6月4日(火)、立命館守山中学校・高等学校にてデジタル保健室の公開体験会を開催しました。

 立命館守山中学校・高等学校では、多くの生徒に保健室を居心地の良い場所に変え、養護教諭等への相談のハードルを下げることを目的に、2024年1月よりメタバースや生成AIを活用した次世代の保健室である「デジタル保健室」の運用を始めました。

 この保健室では、どこからでもメタバース内で生徒同士や養護教諭との間で悩みを共有することができます。今回、新たにメタバース空間内に音声対話型AIを搭載したぬいぐるみ型のアバターを導入し、生徒が気軽に匿名で相談することが可能となりました。音声対話型AIに応対を任すことが可能となり、養護教諭は必要な生徒により深いコミュニケーションを取ることが可能になりました。

保健室とデジタル保健室
保健室とデジタル保健室
生徒の悩みを匿名で相談できる音声対話型AI
生徒の悩みを匿名で相談できる音声対話型AI

 「デジタル保健室」に続き、今回、音声対話型AIを搭載したアバターを開発したのが中井勇希さん(情報理工学部3回生)。
 (メタバース開発で保健室に新たな可能性を~情報理工学部3回生 中井勇希さん~

 体験会では、中井さんより音声対話型AIの仕組みを説明し、参加者は音声対話型AIを搭載したアバターとの対話を体験しました。

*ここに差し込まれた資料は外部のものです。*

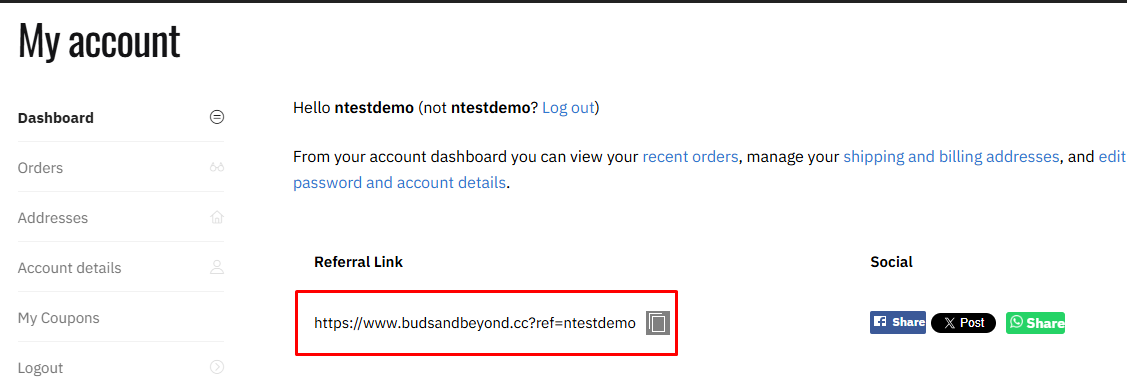Viewport: 1127px width, 392px height.
Task: Click the arrow icon beside Logout
Action: (x=216, y=368)
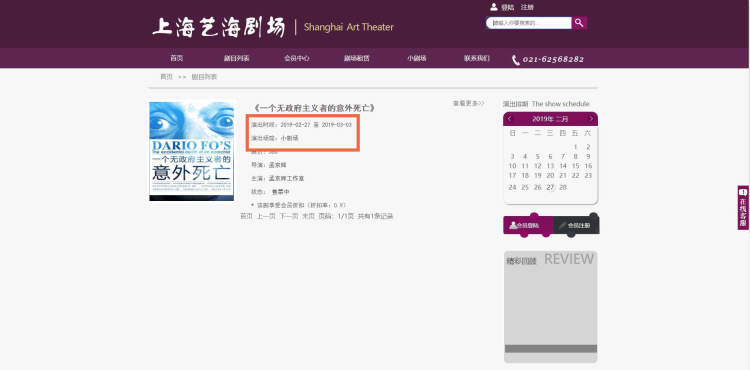Click the 注册 link in header
Screen dimensions: 750x370
(527, 7)
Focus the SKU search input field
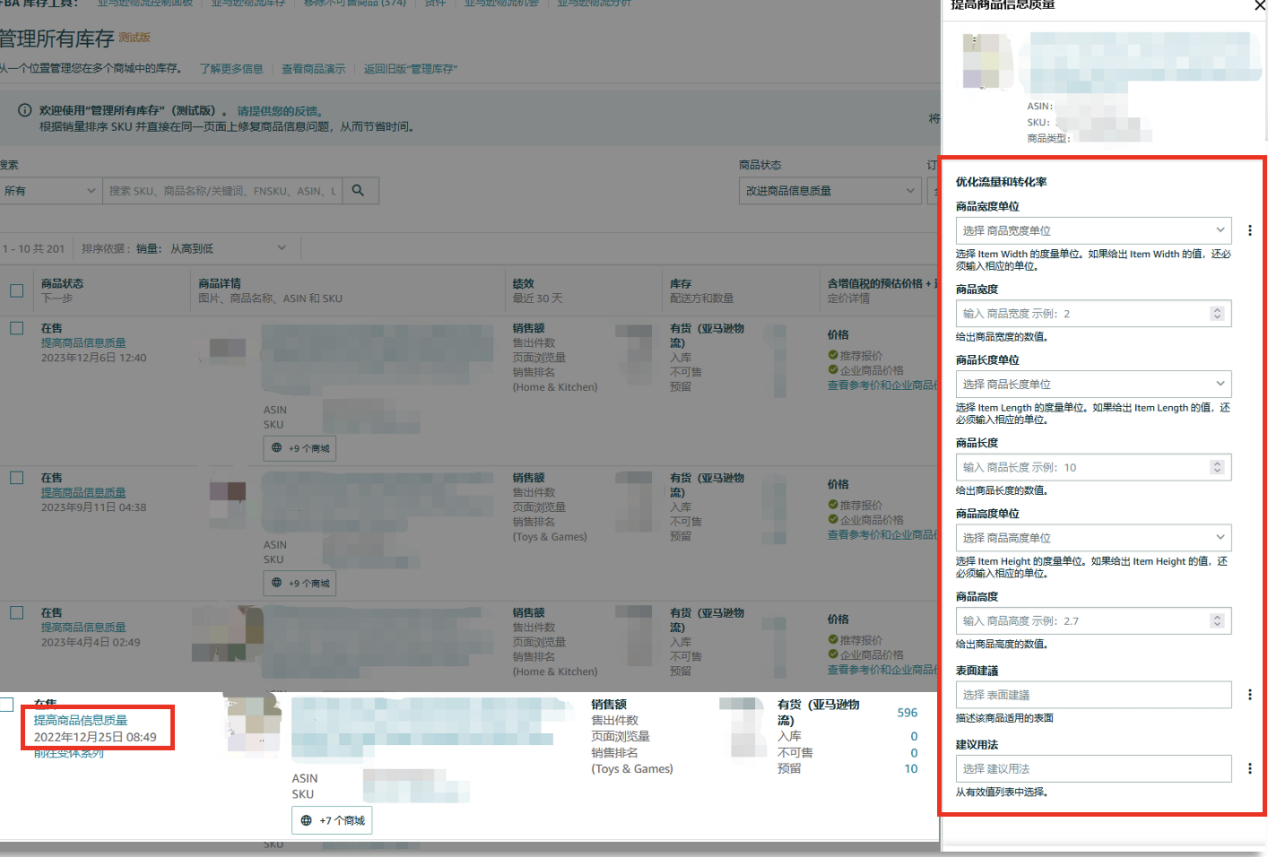This screenshot has height=857, width=1268. pyautogui.click(x=222, y=190)
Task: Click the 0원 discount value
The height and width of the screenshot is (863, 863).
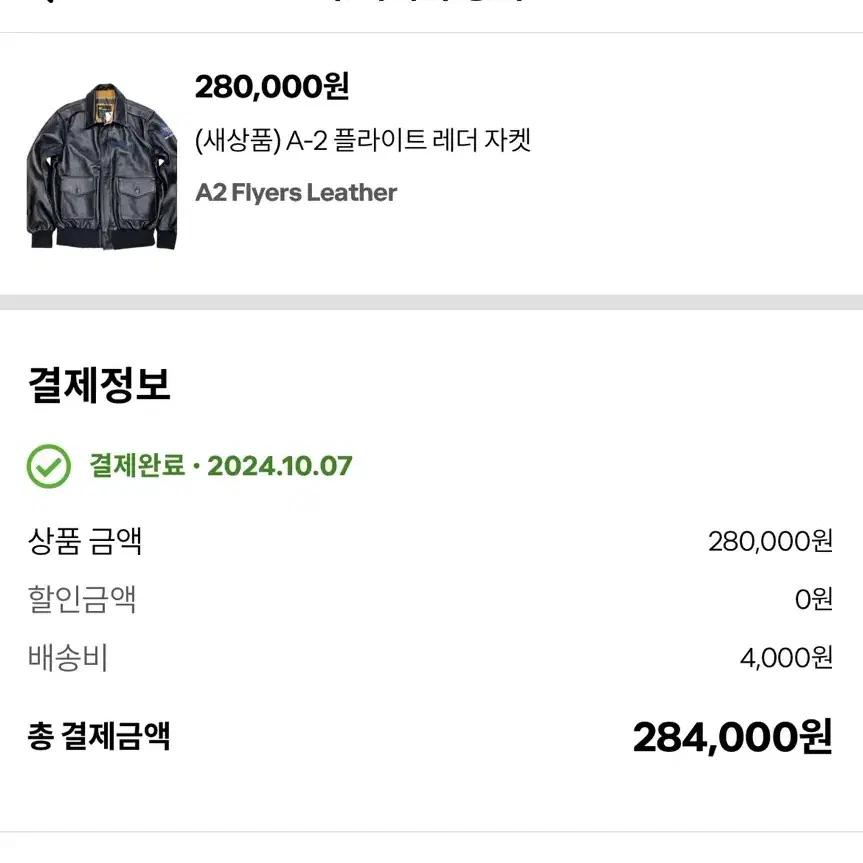Action: [x=813, y=599]
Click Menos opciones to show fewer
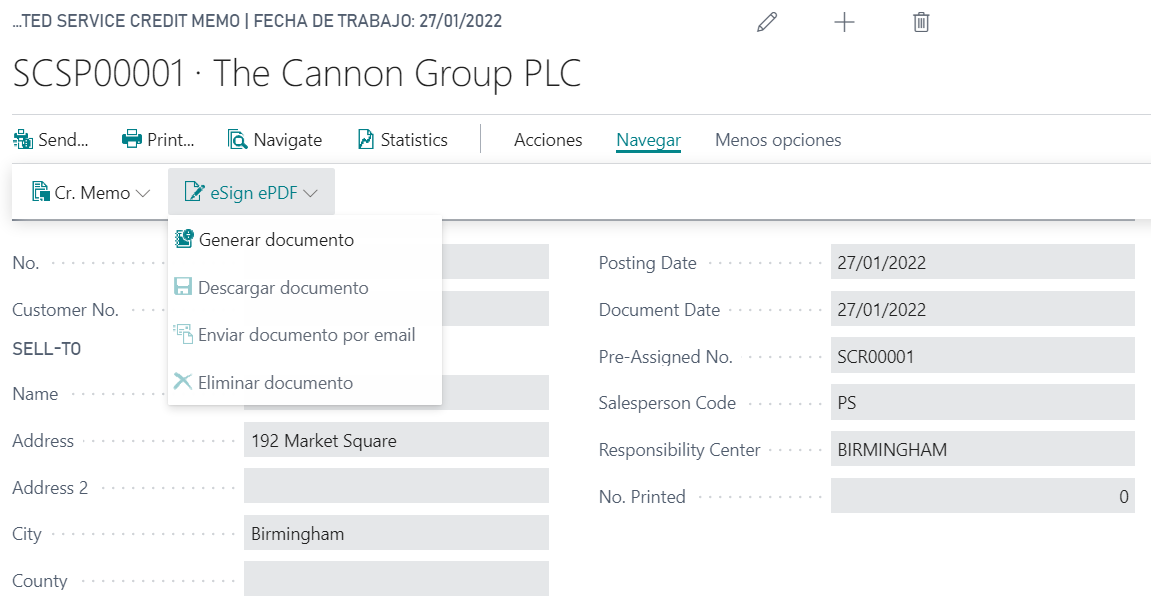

多数のマスコミ関係者に囲まれながら、音声対話型AIを説明する中井さん

 中井さんは「体験会を通じて、メタバースが社会をどう変えていくのか考える機会になれば嬉しい」。今後の目標については「今は学校内でしかデジタル保健室を利用できない(運用である)が、生徒がメタバース空間を通して、いつでもどこからでも気軽に相談できるように目指していきたい」と今後の抱負を述べました。

 体験会では立命館守山中学校・高等学校の生徒も運営側として参加し、行政、他校関係者などの体験会参加者にデジタル保健室を紹介、マスコミ関係者からの取材に応対しました。

大勢の参加者にデジタル保健室を紹介する立命館守山中学校・高等学校の生徒達
マスコミ取材に応対する立命館守山中学校・高等学校の生徒達

立命館守山中学校・高等学校 箭内副校長のコメント

 デジタル保健室に音声対話型AIを搭載したアバターが搭載されたことにより、生徒たちは気軽に相談することが可能となった。
 今後は1538名の生徒全員が一斉にアクセスできる環境を構築していきたい。心身の躓きや悩みごとがある生徒だけでなく、例えば学習の躓き、パソコンの操作方法がわからないなど、困りごとがある生徒がここにアクセスさえすれば必要な支援を受けられる、スクールコンシェルジュのようなワンストップサービスの役割も果たしていきたい。

立命館守山中学校・高等学校 山村養護教諭のコメント

 保健室に行きたくても周りの目が気になって行けない生徒がいる。また、生徒が困ったときの行き場の選択肢が保健室しかないことに課題に感じていた。コロナ禍で生徒の来室者は増加し、保健室スタッフの業務が急増する中、養護教諭として生徒に対して何ができるのか考え、保健室の「場所」と「人」をもう一度見直すことにした。保健室は生徒の居場所にしたい、そのような思いで生徒とも何度も話し合った結果、メタバースにたどりついた。メタバースはコミュニケーションのひとつであり通過点であるが、生徒が養護教諭に相談しにくるのではなく自然に足がむく場所にしたい。

参加者からのコメント

 デジタル保健室やメタな居場所が生徒の心を癒す場所として必要であることを公開体験会で認識できた。生徒はゲーム世代なので、アバターの動かし方、空間デザインなど、大人の世代が思う以上に親和性が高いと感じた。立命館守山中学校・高等学校のゲームチェンジに対する教職員の本気度や熱量を肌で感じることができ、このような大人の姿勢が生徒にも広がっていくことを期待したい。